A left outer join can be performed with the following commands:

In [None]:
d_sub = df[0:5].join(grade_lookup.set_index(['GRADE LEVEL']),
on=['GRADE LEVEL'], how='left')
d_sub[['GRADE LEVEL', 'LEVEL']]

You can notice that **DISTRICT TOTAL** has missing values for a level column, as the
grade_lookup DataFrame does not have an instance for **DISTRICT TOTAL**.

### The full outer join
The following image is a sample of a full outer join:

![Set 3](images/01/set_3.JPG)

The full outer join can be performed with the following commands:

In [None]:
d_sub = df[0:5].join(grade_lookup.set_index(['GRADE LEVEL']),
on=['GRADE LEVEL'], how='outer')
d_sub[['GRADE LEVEL', 'LEVEL']]

### The groupby function
It's easy to do an SQL-like group by operation with pandas.

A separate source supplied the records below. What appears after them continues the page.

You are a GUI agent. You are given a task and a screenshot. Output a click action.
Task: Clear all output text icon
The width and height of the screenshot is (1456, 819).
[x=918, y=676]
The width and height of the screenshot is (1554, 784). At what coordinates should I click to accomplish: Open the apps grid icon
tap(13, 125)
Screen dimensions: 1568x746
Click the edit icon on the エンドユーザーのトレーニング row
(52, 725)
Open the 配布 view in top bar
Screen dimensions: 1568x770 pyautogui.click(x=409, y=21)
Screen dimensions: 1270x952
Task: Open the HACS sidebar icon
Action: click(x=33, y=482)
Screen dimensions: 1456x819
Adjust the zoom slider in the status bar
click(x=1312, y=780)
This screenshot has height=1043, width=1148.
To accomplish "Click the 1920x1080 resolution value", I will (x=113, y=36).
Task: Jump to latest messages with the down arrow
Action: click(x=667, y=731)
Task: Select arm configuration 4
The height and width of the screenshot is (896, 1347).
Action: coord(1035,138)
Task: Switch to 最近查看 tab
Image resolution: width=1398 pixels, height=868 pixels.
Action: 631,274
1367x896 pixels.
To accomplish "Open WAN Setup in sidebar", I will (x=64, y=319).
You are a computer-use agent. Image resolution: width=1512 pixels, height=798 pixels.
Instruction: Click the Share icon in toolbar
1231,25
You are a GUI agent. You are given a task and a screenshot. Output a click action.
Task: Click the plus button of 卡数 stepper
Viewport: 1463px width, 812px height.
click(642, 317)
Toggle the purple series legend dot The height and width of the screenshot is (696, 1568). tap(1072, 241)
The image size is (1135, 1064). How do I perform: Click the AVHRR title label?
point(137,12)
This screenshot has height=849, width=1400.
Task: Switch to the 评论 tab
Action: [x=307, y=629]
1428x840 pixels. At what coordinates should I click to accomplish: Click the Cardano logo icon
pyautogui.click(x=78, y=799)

Let's say, if you want to
find the sum of the number of obese students in each of the grades, then you can use
the following command:

In [None]:
df['NO. OBESE'].groupby(d['GRADE LEVEL']).sum()

This command chooses the number of obese students column, then uses the group
by method to group the data-based group level, and finally, the sum method sums
up the number. The same can be achieved by the following function too:

In [None]:
d['NO. OBESE'].groupby(d['GRADE LEVEL']).aggregate(sum)

Here, the aggregate method is utilized. The sum function is passed to obtain the
required results.
It's also possible to obtain multiple kinds of aggregations on the same metric.
This can be achieved by the following command:

In [None]:
df['NO. OBESE'].groupby(d['GRADE LEVEL']).aggregate([sum, mean,
std])

### Summary
In this chapter, we got familiarized with the NumPy and pandas packages. We
understood the different datatypes in pandas and how to utilize them. We learned
how to perform data cleansing and manipulation, in which we handled missing values
and performed string operations. This chapter gives us a foundation for data science
and you can dive deeper into NumPy and pandas by clicking on the following links:
* NumPy documentation: http://docs.scipy.org/doc/
* pandas documentation: http://pandas.pydata.org/
In the next chapter, we'll learn about the meaning of inferential statistics and what
they do, and also how to make sense of the different concepts in inferential statistics.